— start Information supplied —
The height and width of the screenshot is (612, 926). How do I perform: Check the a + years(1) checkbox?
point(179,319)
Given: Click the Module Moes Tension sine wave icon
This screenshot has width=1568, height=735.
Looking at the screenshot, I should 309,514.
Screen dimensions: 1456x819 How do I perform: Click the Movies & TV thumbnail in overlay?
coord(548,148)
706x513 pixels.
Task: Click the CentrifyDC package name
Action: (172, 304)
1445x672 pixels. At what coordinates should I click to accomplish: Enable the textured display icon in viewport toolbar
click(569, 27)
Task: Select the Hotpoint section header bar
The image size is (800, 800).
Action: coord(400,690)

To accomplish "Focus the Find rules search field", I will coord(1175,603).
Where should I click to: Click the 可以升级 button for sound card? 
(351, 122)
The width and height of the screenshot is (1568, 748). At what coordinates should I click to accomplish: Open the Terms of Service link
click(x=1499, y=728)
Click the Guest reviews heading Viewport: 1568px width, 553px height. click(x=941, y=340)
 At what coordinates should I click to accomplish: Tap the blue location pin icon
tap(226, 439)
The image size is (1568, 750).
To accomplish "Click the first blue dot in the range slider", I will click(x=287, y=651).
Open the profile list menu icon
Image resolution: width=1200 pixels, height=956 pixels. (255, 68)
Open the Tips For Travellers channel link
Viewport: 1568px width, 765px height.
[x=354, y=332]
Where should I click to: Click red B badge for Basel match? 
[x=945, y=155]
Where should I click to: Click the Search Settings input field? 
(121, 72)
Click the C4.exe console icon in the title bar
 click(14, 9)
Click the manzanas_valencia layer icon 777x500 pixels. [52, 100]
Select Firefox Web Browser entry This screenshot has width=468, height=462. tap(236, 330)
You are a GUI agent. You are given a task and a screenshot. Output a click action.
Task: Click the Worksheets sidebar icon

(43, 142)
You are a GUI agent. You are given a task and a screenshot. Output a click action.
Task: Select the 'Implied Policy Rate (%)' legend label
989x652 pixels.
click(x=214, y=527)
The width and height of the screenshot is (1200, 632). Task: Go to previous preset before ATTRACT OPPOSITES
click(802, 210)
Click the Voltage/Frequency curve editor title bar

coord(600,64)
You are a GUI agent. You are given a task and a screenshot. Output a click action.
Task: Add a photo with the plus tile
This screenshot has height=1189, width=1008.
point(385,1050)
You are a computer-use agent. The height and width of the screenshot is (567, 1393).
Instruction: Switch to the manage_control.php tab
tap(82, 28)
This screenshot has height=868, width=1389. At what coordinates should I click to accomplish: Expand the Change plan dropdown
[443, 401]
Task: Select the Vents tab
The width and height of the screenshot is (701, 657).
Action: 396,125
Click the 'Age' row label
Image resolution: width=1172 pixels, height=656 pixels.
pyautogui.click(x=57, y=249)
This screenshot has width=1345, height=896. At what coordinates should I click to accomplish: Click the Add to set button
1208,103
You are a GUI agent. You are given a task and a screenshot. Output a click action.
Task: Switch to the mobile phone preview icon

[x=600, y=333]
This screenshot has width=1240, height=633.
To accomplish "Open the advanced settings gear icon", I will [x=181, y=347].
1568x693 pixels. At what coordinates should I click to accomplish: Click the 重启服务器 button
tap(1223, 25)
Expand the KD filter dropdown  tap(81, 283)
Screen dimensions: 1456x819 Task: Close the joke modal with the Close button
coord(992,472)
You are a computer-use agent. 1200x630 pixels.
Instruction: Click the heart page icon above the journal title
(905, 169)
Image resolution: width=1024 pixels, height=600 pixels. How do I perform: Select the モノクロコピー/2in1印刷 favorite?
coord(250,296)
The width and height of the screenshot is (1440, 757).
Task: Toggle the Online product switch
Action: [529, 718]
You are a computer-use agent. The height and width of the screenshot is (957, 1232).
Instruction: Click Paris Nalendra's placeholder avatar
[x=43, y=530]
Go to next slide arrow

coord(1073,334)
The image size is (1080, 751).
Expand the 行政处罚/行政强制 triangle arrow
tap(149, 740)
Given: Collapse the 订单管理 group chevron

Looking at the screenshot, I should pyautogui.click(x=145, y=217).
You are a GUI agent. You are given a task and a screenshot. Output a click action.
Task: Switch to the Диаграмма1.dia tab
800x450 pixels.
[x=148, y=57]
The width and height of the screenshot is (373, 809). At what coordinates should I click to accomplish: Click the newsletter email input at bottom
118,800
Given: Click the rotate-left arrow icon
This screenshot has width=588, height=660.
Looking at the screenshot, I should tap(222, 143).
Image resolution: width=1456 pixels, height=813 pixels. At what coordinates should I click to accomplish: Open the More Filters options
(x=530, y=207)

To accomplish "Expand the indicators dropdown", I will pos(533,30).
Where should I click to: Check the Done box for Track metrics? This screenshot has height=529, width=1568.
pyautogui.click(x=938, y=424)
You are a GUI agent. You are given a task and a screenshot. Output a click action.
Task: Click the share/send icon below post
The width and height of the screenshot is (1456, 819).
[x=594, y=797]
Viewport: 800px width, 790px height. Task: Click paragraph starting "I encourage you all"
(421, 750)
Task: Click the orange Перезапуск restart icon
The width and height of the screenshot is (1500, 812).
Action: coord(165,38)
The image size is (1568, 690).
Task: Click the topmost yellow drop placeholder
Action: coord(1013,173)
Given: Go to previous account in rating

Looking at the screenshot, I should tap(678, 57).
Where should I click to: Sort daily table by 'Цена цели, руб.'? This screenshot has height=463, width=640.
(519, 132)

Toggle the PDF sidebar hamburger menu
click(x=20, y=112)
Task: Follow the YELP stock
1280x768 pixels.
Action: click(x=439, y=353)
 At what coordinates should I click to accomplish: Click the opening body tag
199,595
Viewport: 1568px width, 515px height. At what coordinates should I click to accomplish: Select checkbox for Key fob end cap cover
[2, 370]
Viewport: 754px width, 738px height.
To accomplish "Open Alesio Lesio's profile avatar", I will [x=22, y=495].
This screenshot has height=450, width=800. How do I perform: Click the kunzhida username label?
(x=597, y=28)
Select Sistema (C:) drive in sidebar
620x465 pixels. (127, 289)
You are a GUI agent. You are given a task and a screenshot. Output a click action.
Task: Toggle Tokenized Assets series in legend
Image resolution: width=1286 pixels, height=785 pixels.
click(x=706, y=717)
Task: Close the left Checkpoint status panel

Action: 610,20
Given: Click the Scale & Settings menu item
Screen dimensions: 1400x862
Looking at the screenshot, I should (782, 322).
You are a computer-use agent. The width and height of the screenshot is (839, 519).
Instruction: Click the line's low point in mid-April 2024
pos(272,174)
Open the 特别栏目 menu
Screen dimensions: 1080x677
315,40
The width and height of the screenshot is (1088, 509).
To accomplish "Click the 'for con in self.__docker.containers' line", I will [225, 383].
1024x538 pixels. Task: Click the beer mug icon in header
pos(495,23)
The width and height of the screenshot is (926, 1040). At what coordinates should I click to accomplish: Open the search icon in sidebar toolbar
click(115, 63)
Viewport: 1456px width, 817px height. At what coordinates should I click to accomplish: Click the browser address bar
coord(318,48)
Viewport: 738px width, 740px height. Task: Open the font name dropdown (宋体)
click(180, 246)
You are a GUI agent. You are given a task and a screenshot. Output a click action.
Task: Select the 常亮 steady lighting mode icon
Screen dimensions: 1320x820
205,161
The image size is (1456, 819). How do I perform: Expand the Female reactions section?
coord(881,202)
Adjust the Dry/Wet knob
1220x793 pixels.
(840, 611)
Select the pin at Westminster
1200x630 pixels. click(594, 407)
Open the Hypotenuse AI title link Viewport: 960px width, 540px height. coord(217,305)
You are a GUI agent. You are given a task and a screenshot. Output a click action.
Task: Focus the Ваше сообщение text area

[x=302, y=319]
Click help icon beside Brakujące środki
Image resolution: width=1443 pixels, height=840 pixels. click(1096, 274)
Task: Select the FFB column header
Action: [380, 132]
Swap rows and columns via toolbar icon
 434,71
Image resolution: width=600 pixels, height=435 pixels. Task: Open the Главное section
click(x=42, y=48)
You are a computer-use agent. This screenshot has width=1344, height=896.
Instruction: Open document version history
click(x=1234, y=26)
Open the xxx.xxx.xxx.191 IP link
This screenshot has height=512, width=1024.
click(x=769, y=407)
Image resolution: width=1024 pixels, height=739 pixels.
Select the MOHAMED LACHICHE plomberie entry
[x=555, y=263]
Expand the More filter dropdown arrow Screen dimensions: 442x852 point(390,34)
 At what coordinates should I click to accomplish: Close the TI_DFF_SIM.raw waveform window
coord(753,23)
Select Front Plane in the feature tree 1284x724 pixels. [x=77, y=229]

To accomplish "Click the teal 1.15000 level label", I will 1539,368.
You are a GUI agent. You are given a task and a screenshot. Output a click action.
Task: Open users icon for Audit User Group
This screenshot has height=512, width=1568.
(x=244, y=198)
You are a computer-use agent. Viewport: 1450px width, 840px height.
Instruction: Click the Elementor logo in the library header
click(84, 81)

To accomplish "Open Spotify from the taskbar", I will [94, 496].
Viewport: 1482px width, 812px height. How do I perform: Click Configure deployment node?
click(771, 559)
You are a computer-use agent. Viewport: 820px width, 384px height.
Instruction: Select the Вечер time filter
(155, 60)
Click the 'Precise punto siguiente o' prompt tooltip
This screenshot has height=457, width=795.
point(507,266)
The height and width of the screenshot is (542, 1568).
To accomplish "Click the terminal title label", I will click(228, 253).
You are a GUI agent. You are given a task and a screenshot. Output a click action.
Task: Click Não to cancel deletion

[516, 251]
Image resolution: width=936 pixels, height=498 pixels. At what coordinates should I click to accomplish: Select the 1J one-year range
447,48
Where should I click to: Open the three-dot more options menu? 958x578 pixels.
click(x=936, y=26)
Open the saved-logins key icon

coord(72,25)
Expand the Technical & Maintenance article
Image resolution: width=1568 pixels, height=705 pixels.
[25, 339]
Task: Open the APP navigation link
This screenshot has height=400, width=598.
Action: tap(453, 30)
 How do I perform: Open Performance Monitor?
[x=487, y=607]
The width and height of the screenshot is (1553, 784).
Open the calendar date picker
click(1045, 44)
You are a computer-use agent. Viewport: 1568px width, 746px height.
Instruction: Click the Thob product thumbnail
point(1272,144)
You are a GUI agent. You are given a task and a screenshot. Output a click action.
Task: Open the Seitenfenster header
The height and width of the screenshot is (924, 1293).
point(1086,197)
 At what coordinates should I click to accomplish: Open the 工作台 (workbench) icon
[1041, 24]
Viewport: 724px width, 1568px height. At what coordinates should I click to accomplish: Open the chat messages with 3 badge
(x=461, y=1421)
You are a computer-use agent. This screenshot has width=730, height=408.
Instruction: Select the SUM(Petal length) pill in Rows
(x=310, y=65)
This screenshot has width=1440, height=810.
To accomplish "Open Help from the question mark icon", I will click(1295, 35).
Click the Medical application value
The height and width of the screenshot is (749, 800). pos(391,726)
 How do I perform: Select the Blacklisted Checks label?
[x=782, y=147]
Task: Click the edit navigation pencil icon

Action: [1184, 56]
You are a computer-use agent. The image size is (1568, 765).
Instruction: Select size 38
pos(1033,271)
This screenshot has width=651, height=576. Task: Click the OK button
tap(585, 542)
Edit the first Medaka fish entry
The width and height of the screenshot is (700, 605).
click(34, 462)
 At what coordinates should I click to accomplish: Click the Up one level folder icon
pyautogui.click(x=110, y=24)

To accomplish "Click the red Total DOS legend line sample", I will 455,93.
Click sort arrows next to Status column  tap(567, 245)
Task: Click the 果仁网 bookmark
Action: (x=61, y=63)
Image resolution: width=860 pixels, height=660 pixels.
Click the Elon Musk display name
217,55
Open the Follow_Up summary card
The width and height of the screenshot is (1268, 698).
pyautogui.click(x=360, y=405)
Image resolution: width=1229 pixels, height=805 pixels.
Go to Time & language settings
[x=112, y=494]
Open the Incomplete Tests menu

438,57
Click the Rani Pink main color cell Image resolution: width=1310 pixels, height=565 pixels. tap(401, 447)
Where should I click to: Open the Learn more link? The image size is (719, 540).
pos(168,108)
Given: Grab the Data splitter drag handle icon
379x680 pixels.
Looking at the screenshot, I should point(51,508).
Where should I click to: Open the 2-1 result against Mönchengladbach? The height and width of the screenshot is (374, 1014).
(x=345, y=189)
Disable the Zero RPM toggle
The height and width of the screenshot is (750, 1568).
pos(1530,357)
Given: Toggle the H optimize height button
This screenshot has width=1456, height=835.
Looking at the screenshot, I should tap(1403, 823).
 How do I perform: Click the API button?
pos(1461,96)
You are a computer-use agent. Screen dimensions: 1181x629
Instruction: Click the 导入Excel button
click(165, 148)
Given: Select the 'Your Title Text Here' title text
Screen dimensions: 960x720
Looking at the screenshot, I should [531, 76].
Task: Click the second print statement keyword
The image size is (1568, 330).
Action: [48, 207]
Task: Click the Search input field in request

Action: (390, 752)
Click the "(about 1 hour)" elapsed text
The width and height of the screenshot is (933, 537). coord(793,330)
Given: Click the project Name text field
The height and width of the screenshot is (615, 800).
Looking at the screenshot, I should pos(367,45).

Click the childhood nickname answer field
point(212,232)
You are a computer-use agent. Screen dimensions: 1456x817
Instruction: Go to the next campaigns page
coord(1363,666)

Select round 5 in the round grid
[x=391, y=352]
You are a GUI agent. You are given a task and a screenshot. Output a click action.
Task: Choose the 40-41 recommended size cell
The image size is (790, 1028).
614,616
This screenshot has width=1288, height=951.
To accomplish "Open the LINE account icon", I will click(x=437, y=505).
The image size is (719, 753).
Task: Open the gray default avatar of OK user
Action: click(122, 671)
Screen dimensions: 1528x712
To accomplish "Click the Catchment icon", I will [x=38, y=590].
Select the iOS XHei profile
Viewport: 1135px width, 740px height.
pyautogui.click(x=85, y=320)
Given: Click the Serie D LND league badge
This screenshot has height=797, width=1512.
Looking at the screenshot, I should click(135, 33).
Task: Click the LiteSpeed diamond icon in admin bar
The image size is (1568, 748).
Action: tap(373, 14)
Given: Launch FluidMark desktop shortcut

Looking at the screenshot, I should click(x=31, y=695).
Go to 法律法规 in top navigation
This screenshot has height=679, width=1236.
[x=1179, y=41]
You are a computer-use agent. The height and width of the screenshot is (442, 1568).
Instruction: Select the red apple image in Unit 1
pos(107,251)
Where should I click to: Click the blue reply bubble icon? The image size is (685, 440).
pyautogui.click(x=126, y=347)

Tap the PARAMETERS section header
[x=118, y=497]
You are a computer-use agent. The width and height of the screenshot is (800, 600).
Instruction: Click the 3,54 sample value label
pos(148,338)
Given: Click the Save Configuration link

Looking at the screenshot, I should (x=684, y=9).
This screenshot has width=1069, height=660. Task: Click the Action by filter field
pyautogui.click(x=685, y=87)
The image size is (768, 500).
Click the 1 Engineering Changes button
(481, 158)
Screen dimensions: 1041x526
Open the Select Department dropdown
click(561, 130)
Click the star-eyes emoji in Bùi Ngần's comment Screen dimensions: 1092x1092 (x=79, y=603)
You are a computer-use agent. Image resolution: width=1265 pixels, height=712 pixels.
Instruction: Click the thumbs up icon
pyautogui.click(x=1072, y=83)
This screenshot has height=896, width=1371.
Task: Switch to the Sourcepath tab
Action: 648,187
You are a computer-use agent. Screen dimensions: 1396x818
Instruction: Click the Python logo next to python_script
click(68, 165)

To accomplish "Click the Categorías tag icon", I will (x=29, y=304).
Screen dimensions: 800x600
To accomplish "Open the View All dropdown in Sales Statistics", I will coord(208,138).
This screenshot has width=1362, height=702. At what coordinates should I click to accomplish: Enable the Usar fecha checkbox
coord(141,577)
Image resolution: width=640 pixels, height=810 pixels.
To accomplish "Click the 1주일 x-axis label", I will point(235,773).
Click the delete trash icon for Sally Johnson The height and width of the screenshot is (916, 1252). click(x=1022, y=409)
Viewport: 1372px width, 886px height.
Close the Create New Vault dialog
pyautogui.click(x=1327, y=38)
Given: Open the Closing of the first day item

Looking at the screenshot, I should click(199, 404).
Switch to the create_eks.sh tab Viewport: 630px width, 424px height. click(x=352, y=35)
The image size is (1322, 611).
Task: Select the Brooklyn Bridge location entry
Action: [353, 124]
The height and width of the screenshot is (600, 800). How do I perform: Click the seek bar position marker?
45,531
— end Information supplied —
Goal:
Please quote the entries from the start through the line containing "Click the Guest", both ends included.

The response:
The height and width of the screenshot is (612, 926). How do I perform: Check the a + years(1) checkbox?
point(179,319)
Given: Click the Module Moes Tension sine wave icon
This screenshot has width=1568, height=735.
Looking at the screenshot, I should 309,514.
Screen dimensions: 1456x819 How do I perform: Click the Movies & TV thumbnail in overlay?
coord(548,148)
706x513 pixels.
Task: Click the CentrifyDC package name
Action: (172, 304)
1445x672 pixels. At what coordinates should I click to accomplish: Enable the textured display icon in viewport toolbar
click(569, 27)
Task: Select the Hotpoint section header bar
The image size is (800, 800).
Action: coord(400,690)

To accomplish "Focus the Find rules search field", I will coord(1175,603).
Where should I click to: Click the 可以升级 button for sound card? 
(351, 122)
The width and height of the screenshot is (1568, 748). At what coordinates should I click to accomplish: Open the Terms of Service link
click(x=1499, y=728)
Click the Guest reviews heading Viewport: 1568px width, 553px height. click(x=941, y=340)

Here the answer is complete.